Furthermore, the NICE clinical guidelines on management of hypertension
published in 2011
recommend dietary salt reduction in the management of hypertension.
Underpinning these recommendations was the calculation that a reduction
in mean salt intake of
3 g per day for adults (to achieve a target of 6 g daily) would lead to
around 14-20,000 fewer
deaths from CVD annually. Using conservative assumptions, this equates to
a gain of 130,000
quality-adjusted life years (QALYs), and a saving in healthcare costs
around £350 million. A
reduction of 6 g per day would lead to twice the gain: some 260,000 QALYs
and an annual saving
of £700 million.
The Reach of this Research
This work has impacted the commercial food retail world as evidenced, for
example, by statements
on Marks & Spencer, Waitrose and Tesco websites that recommend low
salt intake and have
labeled their products accordingly [C,D,E].
The global influence of this work has been extensive. In 2010 the WHO
convened a meeting on
"Strategies to monitor and evaluate population sodium consumption and
sources of sodium in the
diet" which considered a number of technical issues and strategies to
reduce salt consumption
worldwide [F]. Their report, entitled "Sodium intake for adults and
children" cites several items of
Macgregor's work [G]. The World Health Assembly passed a comprehensive
programme to reduce
non-communicable diseases, and one of the targets was for a worldwide salt
reduction of 30% by
2025 with an eventual target of 5g/day for adults. Progress towards these
aims has been achieved
in many nations, notably in Latin America.
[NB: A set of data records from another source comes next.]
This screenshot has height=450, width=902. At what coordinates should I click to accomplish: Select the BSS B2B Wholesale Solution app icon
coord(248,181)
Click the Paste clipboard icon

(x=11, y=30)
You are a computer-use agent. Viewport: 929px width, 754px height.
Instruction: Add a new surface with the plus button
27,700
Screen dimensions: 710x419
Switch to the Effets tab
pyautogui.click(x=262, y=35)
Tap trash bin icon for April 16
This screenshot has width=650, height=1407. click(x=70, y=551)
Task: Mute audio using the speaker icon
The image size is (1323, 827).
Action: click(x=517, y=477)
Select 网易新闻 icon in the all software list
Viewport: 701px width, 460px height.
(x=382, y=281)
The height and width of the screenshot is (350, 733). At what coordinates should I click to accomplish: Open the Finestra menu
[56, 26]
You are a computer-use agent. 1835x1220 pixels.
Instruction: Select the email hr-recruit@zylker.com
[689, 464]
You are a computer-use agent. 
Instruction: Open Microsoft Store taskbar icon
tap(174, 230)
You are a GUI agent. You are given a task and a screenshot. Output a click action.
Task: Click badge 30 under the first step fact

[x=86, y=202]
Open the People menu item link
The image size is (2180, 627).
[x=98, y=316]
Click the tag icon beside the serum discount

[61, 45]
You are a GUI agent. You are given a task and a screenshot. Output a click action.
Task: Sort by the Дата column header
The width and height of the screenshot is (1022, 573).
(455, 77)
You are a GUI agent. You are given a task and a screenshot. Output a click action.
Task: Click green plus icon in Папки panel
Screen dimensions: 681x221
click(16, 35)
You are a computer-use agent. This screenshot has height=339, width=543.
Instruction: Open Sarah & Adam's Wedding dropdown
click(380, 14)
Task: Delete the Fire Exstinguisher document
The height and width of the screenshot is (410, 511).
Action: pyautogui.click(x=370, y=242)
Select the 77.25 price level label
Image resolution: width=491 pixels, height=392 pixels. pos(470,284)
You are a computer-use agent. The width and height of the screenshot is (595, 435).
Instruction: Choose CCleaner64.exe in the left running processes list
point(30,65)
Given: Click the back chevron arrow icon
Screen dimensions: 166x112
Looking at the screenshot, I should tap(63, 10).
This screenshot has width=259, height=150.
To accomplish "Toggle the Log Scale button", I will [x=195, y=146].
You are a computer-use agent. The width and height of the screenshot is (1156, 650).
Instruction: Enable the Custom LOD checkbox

Sources to corroborate the impact
A. Food Standards Agency. Dietary sodium levels surveys, 22 July 2008.
B. National Institute for Health and Clinical Excellence (NICE). Guidance
on the prevention of
cardiovascular disease at the population level. http://guidance.nice.org.uk/PH25.
G. WHO. Guideline: Sodium intake for adults and children. Geneva,
Organization (WHO), 2012.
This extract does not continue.